Lettlands zweitgrößte Stadt, Daugavpils, liegt 25 km von Belarus und 120 km von Russland entfernt. Acht von zehn dort lebenden Menschen sprechen zu Hause Russisch und nicht Lettisch. Die meisten wurden in russischsprachigen Schulen in Lettland unterrichtet. Traditionell erhalten sie ihre Nachrichten vom russischen Fernsehen, Radio oder Nachrichten-Websites. In der Stadt gibt es keine ukrainischen Flaggen. Im Rest des Landes sieht man sie oft als Zeichen der Solidarität vor Schulgebäuden, Rathäusern und Ladenfronten flattern. Während die lettischen Russen keineswegs alle für Putin sind, wollten die Menschen nicht über den Krieg diskutieren. Lettland befürchtet, dass Wladimir Putin versuchen könnte, die ethnischen Russen hier zu "retten", da dies einer der Vorwände war, die er 2014 für die Besetzung russischer bewaffneter Gruppen durch Teile der ukrainischen Donbass-Region nahe der Grenze zu Russland anführte.
Um ethnische Russen von dem abzuschneiden, was sie als russische Propaganda ansieht, hat die lettische Regierung nun russische Fernsehsender verboten. Es hat auch dem russischen Sprachunterricht ein Ende gesetzt. Die verbleibenden Denkmäler aus der Sowjetzeit wurden abgerissen. Aber Lettland beschreitet einen äußerst heiklen Weg. Die neuen Maßnahmen zielen auf eine bessere Integration ethnischer Russen ab, laut Kritikern sind sie aber auch ein Versuch, die Bürger zu zwingen, die westlich orientierte Einstellung der Regierung zu teilen. Sie warnen, dass dies die Gefahr birgt, viele ethnische Russen völlig zu entfremden und sie sogar in die Arme von Wladimir Putin zu treiben. Diese Komplexität und Sensibilität wird wahrscheinlich auch nach dem Ende des Krieges in der Ukraine anhalten.

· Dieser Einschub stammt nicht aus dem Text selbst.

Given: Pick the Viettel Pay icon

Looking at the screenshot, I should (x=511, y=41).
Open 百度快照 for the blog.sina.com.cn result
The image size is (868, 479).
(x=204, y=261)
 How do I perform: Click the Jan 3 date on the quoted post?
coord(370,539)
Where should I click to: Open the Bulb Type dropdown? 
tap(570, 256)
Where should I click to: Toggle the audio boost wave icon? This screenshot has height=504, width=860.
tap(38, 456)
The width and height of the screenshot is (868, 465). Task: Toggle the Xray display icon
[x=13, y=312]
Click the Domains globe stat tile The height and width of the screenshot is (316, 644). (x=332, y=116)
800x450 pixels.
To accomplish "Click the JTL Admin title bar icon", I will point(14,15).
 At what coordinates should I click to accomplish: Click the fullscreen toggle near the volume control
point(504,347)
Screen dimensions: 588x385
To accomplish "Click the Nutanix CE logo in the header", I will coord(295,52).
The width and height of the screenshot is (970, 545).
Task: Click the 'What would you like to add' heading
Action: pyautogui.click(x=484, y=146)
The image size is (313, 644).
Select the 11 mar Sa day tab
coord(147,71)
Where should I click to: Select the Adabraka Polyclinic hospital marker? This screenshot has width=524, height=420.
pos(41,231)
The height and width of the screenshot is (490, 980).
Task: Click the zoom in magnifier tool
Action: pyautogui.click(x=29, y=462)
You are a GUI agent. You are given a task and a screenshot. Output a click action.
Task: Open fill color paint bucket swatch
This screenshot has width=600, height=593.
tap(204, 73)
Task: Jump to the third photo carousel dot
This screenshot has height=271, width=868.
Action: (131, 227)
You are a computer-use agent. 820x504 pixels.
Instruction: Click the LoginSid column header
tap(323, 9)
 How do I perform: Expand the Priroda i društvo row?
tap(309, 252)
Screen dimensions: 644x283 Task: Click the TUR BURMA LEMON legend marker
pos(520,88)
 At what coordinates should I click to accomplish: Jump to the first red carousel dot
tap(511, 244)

Und die Zukunft ist überhaupt nicht klar. Es wird viel davon abhängen, wie dieser Konflikt endet. Aber welche Art von Beziehung könnten oder sollten wir danach zu Russland haben? Wie sieht es mit Zusammenarbeit und Vertrauen aus? Das sind nicht nur Fragen an die Länder, die ich besucht habe und die eine gemeinsame Grenze mit Russland haben und so viel Geschichte haben. Darüber müssen ganz Europa und alle Verbündeten der Ukraine nachdenken. Sehr vorsichtig.